El Estado subsidiario –matriz vigente desde las reformas introducidas por Pinochet- es la cristalización institucional que identifica la economía con la política o, para hablar desde la tópica marxista: el neoliberalismo hace de la “infraestructura” la “superestructura”.

La conclusión de esta hipótesis es que, a contrapelo de tantos análisis, el orden neoliberal no promueve la despolitización, sino la politización de la economía: como mostró Michel Foucault en 1979, este proceso permite convertir al dinero en el verdadero lazo político, esto es, la relación con el que todo individuo deviene sujeto. Ahora bien, la politización de la economía promovida por el régimen neoliberal no es un proceso unívoco, centrado en una sola agencia, sino mas bien, articulado de manera polimorfa en, al menos, tres niveles que han sido destacados por el filósofo Diego Sztulwark: global, estatal y subjetivo:

-Global: todas las reformas propiciadas por los “ajustes estructurales” promovidos por la arquitectura financiera cristalizadas en instituciones supranacionales que resguardan los ilusorios “equilibrios” macroeconómicos y favorecen la depredación oligárquica del capital.

......

**LO QUE SE PIDE:**
1 - Según el texto sobre el neoliberalismo, ¿qué filósofo destacó los tres niveles en que se articula la politización de la economía?
2 - Reproduce el pasaje del texto sobre el neoliberalismo que empieza en "-Global: todas las" y sigue hasta "oligárquica del capital.", cambiando "supranacionales" por "internacionales".
Las líneas son material independiente del texto.

......

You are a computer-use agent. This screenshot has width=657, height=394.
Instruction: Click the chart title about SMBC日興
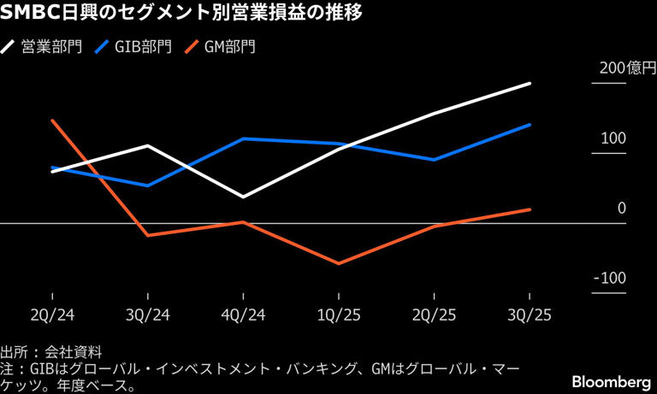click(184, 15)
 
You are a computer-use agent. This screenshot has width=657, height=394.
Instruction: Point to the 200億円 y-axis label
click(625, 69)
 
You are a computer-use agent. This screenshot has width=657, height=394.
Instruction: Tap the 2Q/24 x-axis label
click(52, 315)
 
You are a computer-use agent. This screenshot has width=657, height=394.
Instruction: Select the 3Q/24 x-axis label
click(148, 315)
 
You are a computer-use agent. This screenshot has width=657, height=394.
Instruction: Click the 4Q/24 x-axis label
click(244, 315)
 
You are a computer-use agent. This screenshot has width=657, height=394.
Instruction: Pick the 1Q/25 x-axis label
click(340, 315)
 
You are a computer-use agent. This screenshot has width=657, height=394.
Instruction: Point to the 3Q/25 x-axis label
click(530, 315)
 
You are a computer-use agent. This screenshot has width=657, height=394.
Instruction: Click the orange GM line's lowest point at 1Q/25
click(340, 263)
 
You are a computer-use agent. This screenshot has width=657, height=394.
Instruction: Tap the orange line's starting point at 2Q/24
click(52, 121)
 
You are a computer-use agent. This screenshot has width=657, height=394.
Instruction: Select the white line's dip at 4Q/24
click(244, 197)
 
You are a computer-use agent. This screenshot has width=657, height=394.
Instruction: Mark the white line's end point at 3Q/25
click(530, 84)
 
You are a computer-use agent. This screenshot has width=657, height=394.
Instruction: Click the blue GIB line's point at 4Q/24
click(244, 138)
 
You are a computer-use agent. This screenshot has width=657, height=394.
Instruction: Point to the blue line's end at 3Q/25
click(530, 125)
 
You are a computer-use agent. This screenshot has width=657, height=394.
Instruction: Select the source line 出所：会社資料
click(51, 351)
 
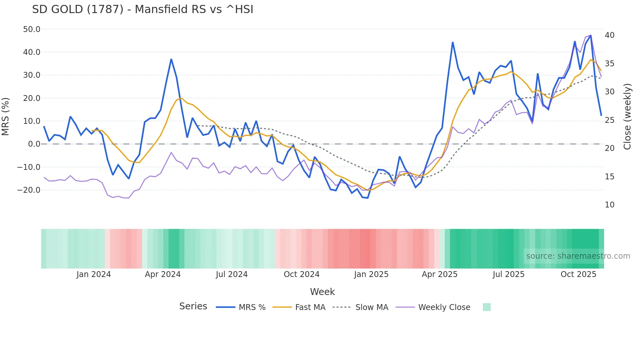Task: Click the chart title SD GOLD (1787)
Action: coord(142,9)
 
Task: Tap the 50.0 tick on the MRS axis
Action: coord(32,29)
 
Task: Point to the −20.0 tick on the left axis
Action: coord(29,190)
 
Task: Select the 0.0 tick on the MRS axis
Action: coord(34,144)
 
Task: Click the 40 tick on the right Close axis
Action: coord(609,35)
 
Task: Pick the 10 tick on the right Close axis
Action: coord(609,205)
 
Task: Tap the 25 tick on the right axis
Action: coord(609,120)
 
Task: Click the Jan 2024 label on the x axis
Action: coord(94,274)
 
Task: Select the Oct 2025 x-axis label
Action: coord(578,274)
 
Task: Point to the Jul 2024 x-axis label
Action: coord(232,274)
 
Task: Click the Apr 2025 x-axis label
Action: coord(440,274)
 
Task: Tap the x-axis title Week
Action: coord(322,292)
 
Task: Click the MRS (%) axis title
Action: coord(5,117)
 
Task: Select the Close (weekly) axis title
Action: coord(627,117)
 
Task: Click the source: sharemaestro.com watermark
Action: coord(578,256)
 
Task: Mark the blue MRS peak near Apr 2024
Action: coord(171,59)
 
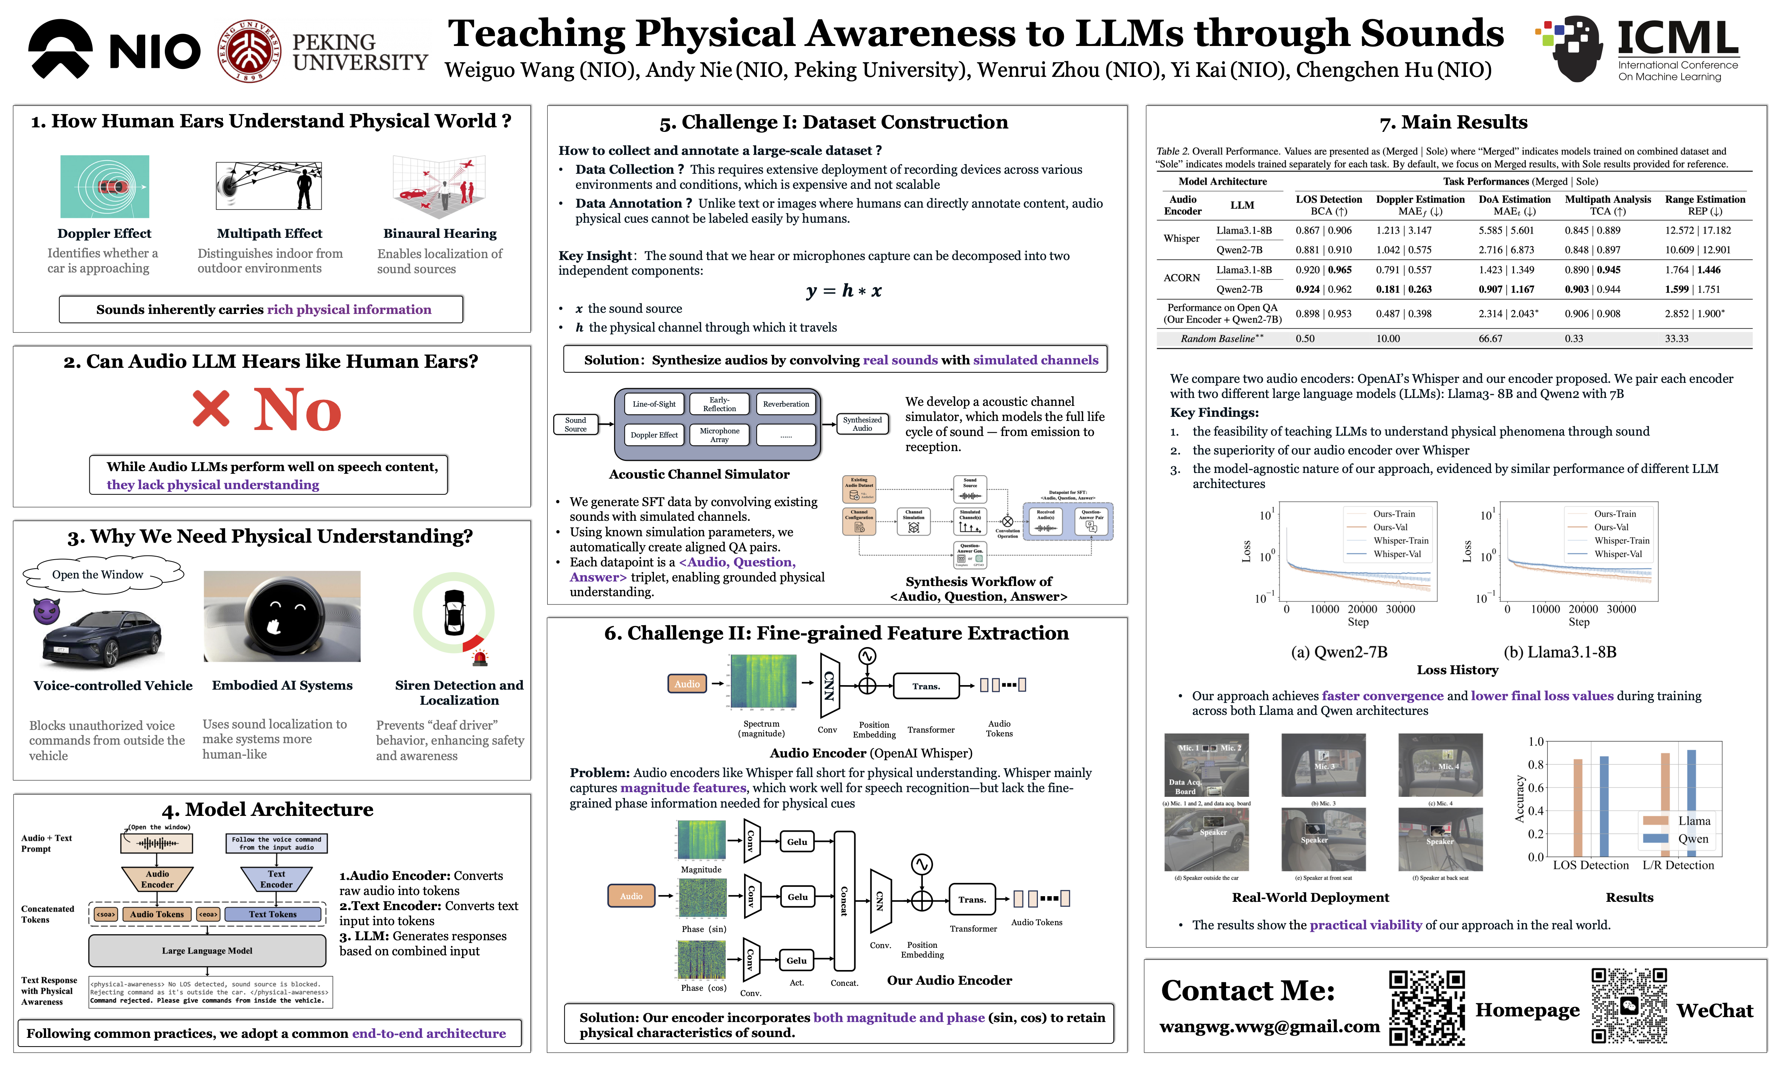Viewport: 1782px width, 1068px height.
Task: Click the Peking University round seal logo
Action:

......

**SOLUCIONES POR TAREA:**
1 - Diego Sztulwark.

2 -
-Global: todas las reformas propiciadas por los “ajustes estructurales” promovidos por la arquitectura financiera cristalizadas en instituciones internacionales que resguardan los ilusorios “equilibrios” macroeconómicos y favorecen la depredación oligárquica del capital.